■ **Data for review**
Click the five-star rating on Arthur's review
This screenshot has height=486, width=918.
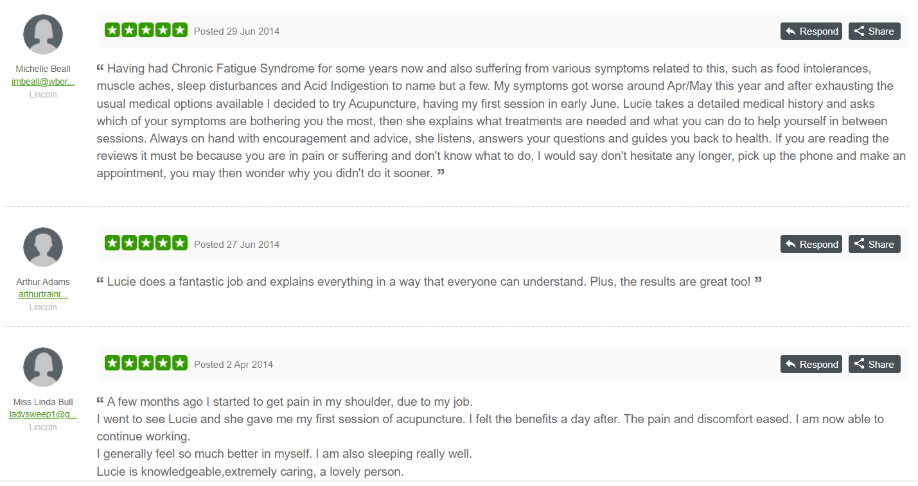coord(146,243)
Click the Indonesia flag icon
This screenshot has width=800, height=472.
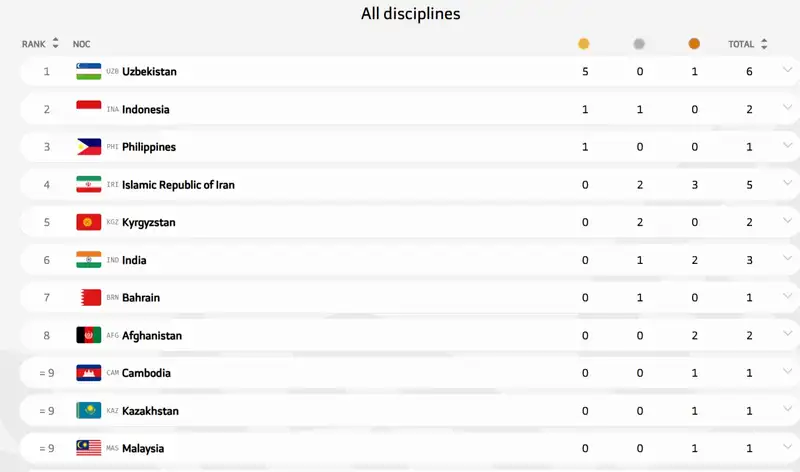point(88,109)
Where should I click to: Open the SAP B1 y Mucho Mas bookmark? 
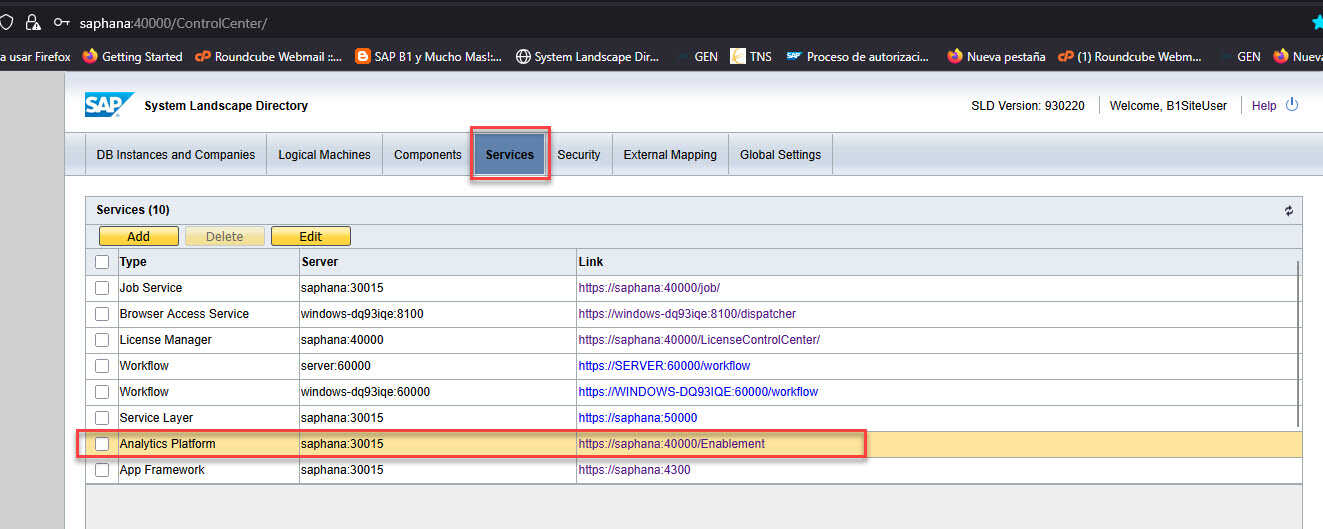point(428,57)
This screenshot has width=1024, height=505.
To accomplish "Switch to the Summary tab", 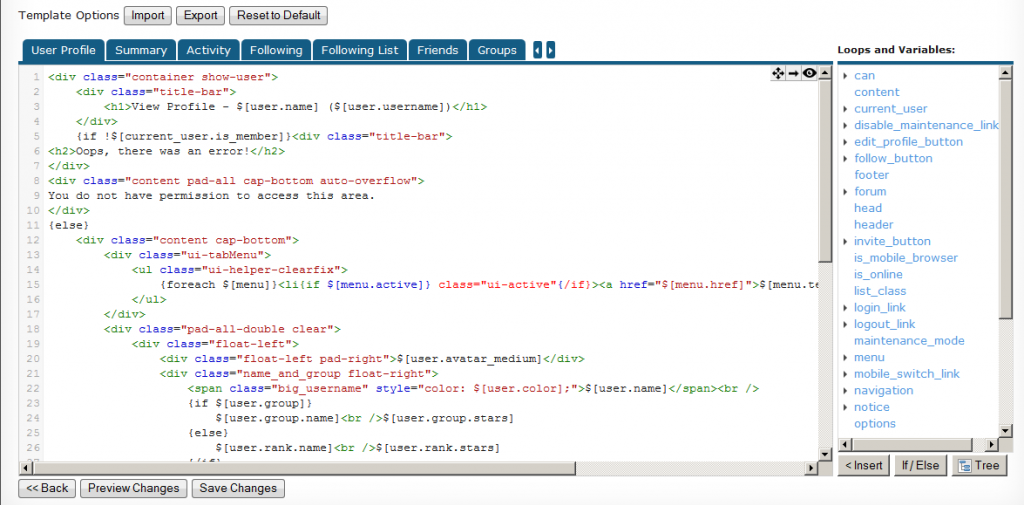I will 141,50.
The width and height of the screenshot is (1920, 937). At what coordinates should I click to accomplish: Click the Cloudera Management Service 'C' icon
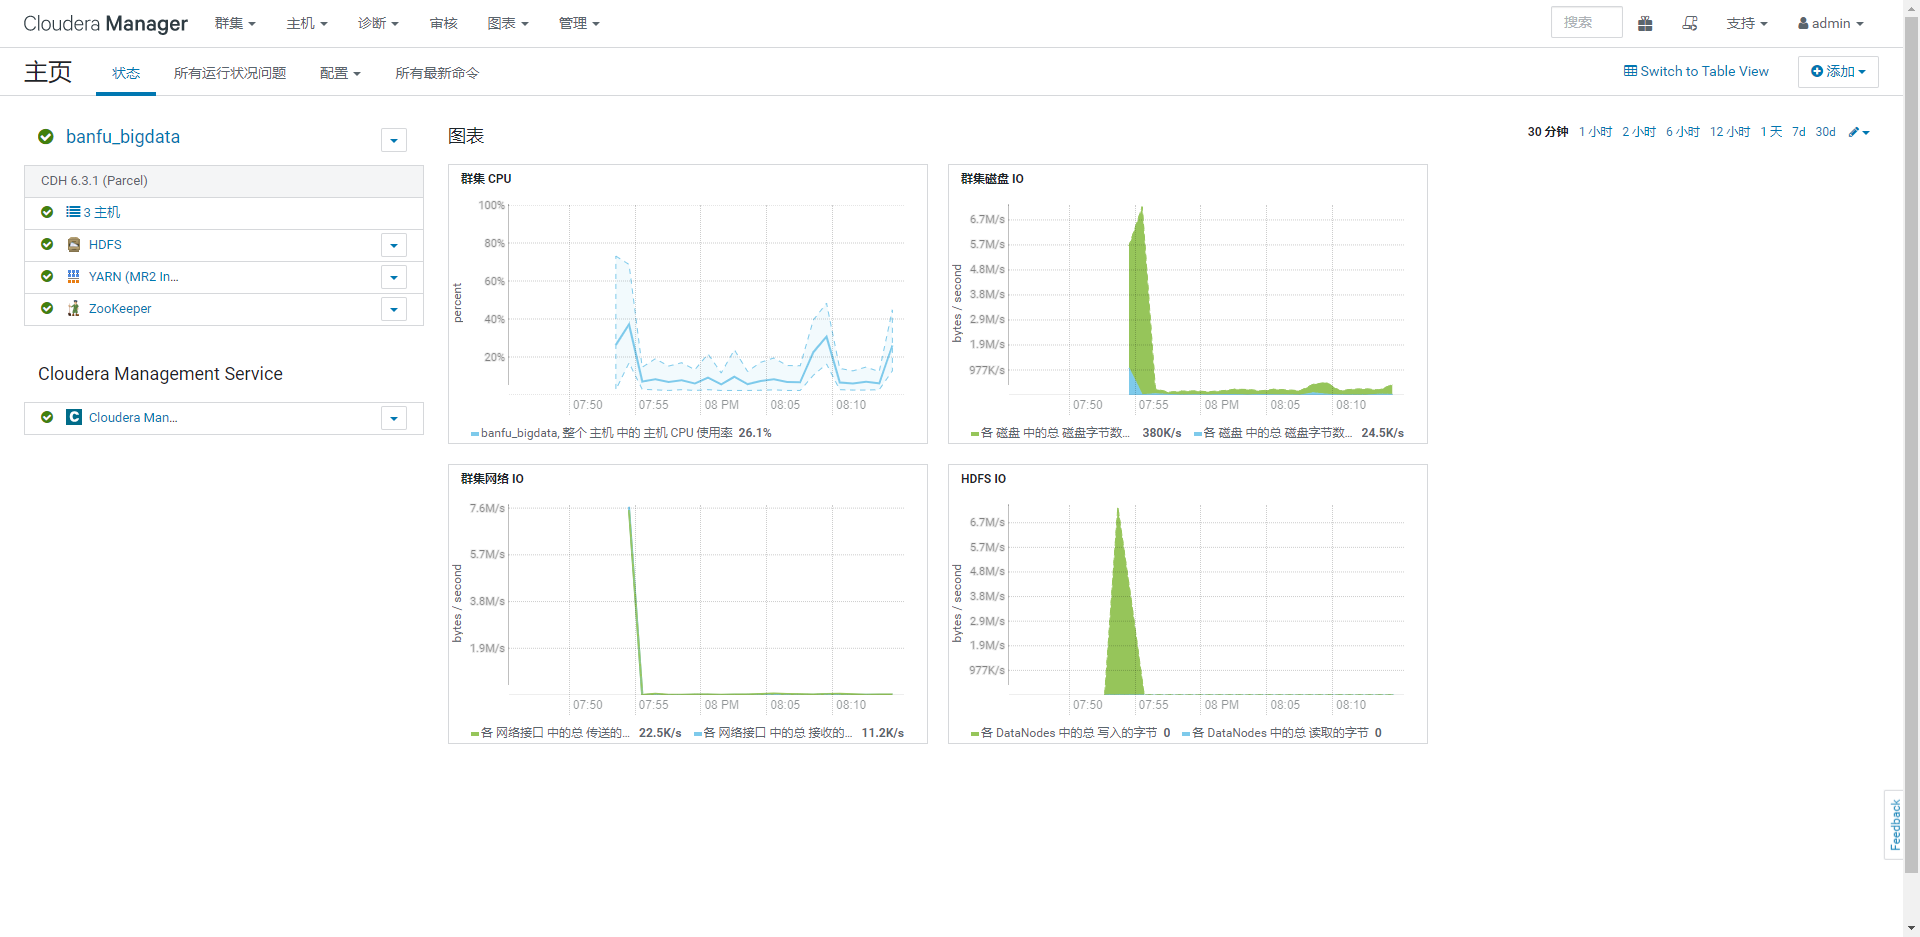point(74,418)
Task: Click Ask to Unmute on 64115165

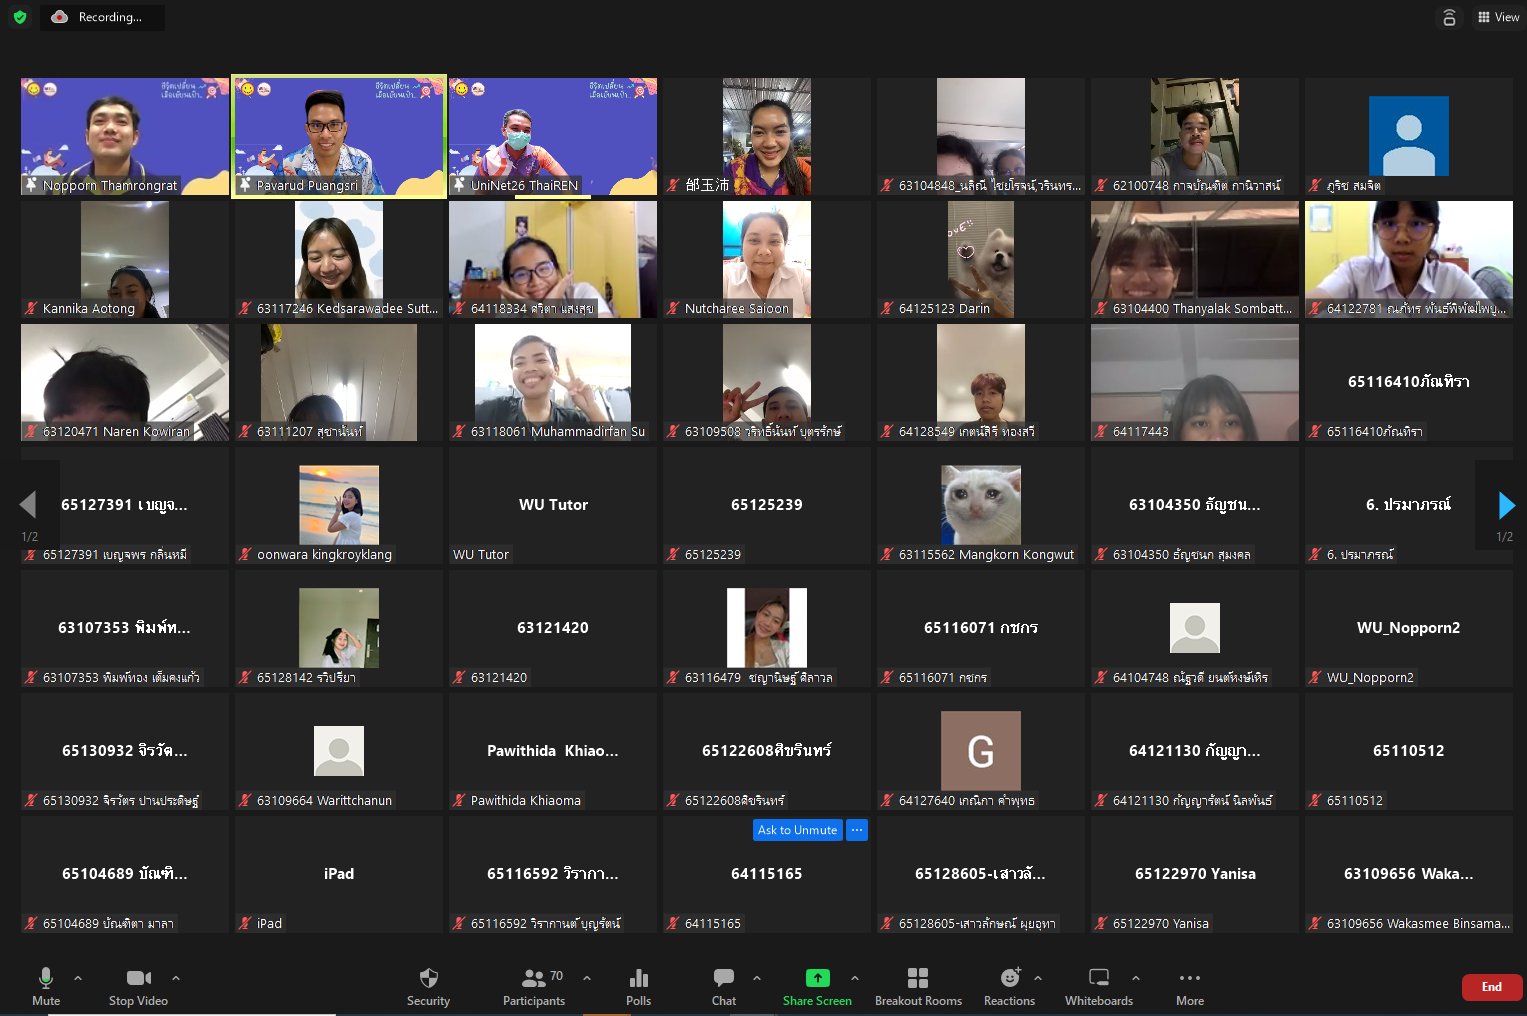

■ **What the task requires**
Say again, word for word, every line from the one with "The width and" through the last line of the data above, minus the pictures.

■ **Answer to this problem**
The width and height of the screenshot is (1920, 937). At what coordinates should I click to accomplish: Click the Cloudera Management Service 'C' icon
point(74,418)
Task: Click Ask to Unmute on 64115165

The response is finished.